WCF Service Configuration Strange Behavior - The request message must be protected

I'm on .NET 4.0, I have a 开发者_如何转开发wcf service which implements two contracts, one with protection level and one with no protection. Both specify in the Action and in the ReplyAction the "*" value.

Now, if I configure this service inside a Web Site project everything works, but if I configure the same service inside a Web Application project, if I try to see the service page in the browser for the default endpoint, I receive the error "The request message must be protected, This is required by an operation of the contract ('IContractSigned','http://myservice/contracts'). The protection must be provided by the binding ('BasicHttpBinding','http://tempuri.org/'). "

Both the Web Site project and the Web Application project has the same web.config.

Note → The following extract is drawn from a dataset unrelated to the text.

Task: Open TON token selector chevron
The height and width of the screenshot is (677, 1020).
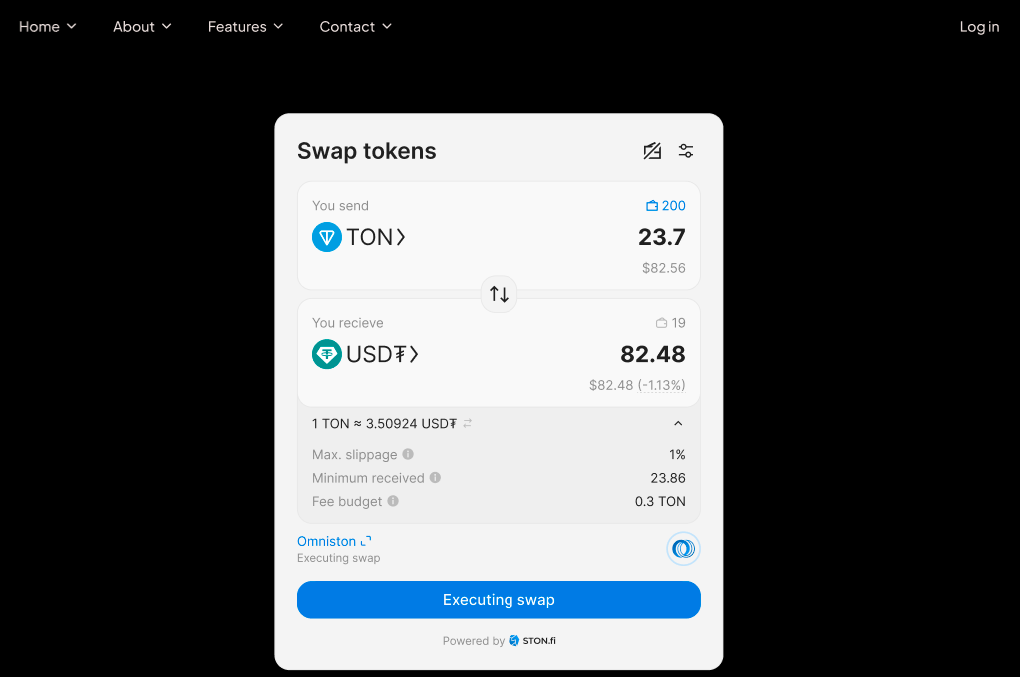Action: click(x=401, y=237)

Now I'm trying to investingate, but it's impossible to find an easy solution or discussion. Any idea? Why the project type influence in this way the correctness of the config? Thanks in advance

The EncryptAndSign protection level for service contracts requires that the binding provides some way of enrypting and singing, i.e. the binding must be secure.

Perhaps your service uses transport level security, relying on IIS to secure the channel with one of its server certificates? The difference between web site deployment and web app deployment may be IIS' ability to secure the channel using a server certificate.

If you use message mode security, your service must declare which certificate to use and it should not make any difference how the service is deployed.

I was struggling with same exception and found this:

When there is no protection level explicitly specified on the contract and the underlying binding supports security (whether at the transport or message level), the effective protection level for the whole contract is ProtectionLevel.EncryptAndSign. If the binding does not support security (such as BasicHttpBinding), the effective System.Net.Security.ProtectionLevel is ProtectionLevel.None for the whole contract. The result is that depending upon the endpoint binding, clients can require different message or transport level security protection even when the contract specifies ProtectionLevel.None.

So, if you don't specify ProtectionLevel in ServiceContract attribute, WCF will define ProtectionLevel based on your web.config. If you're using for example Ws2007 and BasicHttpBinding, BasicHttpBinding will fail with your exception. Then you have 3 options:

1. Remove all secured bindings for your contract and leave just BasicHttpBinding.

2. Set protection level on contract that is exposed through BasicHttpBinding as this:

   [ServiceContract(ProtectionLevel = ProtectionLevel.None)]

3. Provide some security for BasicHttpBinding.